((

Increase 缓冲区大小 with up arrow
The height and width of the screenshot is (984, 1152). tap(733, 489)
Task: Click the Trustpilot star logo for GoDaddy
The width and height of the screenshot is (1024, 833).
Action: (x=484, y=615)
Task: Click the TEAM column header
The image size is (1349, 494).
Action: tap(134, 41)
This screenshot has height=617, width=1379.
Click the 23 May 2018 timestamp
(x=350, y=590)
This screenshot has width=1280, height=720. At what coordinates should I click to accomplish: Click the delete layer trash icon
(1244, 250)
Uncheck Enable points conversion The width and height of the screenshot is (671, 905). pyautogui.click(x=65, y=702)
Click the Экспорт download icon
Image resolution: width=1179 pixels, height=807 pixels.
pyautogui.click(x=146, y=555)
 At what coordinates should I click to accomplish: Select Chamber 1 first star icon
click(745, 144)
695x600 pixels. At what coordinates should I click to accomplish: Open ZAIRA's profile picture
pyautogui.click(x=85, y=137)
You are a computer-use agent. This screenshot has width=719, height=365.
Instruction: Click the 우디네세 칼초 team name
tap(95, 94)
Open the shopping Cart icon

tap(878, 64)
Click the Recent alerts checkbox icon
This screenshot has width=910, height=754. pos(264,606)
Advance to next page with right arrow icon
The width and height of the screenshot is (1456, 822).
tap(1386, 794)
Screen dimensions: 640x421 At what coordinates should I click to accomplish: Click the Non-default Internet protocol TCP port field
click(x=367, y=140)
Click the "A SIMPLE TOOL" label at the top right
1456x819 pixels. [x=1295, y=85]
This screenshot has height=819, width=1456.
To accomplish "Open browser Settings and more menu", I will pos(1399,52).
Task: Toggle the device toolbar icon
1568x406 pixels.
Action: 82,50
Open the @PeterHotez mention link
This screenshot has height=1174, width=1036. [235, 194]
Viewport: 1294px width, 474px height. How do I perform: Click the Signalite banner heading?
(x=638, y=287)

))

**Goal of the exercise:** Set down the data above once more so that nothing differs from the original.

**Answer box:**
Increase 缓冲区大小 with up arrow
The height and width of the screenshot is (984, 1152). tap(733, 489)
Task: Click the Trustpilot star logo for GoDaddy
The width and height of the screenshot is (1024, 833).
Action: (x=484, y=615)
Task: Click the TEAM column header
The image size is (1349, 494).
Action: tap(134, 41)
This screenshot has height=617, width=1379.
Click the 23 May 2018 timestamp
(x=350, y=590)
This screenshot has width=1280, height=720. At what coordinates should I click to accomplish: Click the delete layer trash icon
(1244, 250)
Uncheck Enable points conversion The width and height of the screenshot is (671, 905). pyautogui.click(x=65, y=702)
Click the Экспорт download icon
Image resolution: width=1179 pixels, height=807 pixels.
pyautogui.click(x=146, y=555)
 At what coordinates should I click to accomplish: Select Chamber 1 first star icon
click(745, 144)
695x600 pixels. At what coordinates should I click to accomplish: Open ZAIRA's profile picture
pyautogui.click(x=85, y=137)
You are a computer-use agent. This screenshot has width=719, height=365.
Instruction: Click the 우디네세 칼초 team name
tap(95, 94)
Open the shopping Cart icon

tap(878, 64)
Click the Recent alerts checkbox icon
This screenshot has width=910, height=754. pos(264,606)
Advance to next page with right arrow icon
The width and height of the screenshot is (1456, 822).
tap(1386, 794)
Screen dimensions: 640x421 At what coordinates should I click to accomplish: Click the Non-default Internet protocol TCP port field
click(x=367, y=140)
Click the "A SIMPLE TOOL" label at the top right
1456x819 pixels. [x=1295, y=85]
This screenshot has height=819, width=1456.
To accomplish "Open browser Settings and more menu", I will pos(1399,52).
Task: Toggle the device toolbar icon
1568x406 pixels.
Action: 82,50
Open the @PeterHotez mention link
This screenshot has height=1174, width=1036. [235, 194]
Viewport: 1294px width, 474px height. How do I perform: Click the Signalite banner heading?
(x=638, y=287)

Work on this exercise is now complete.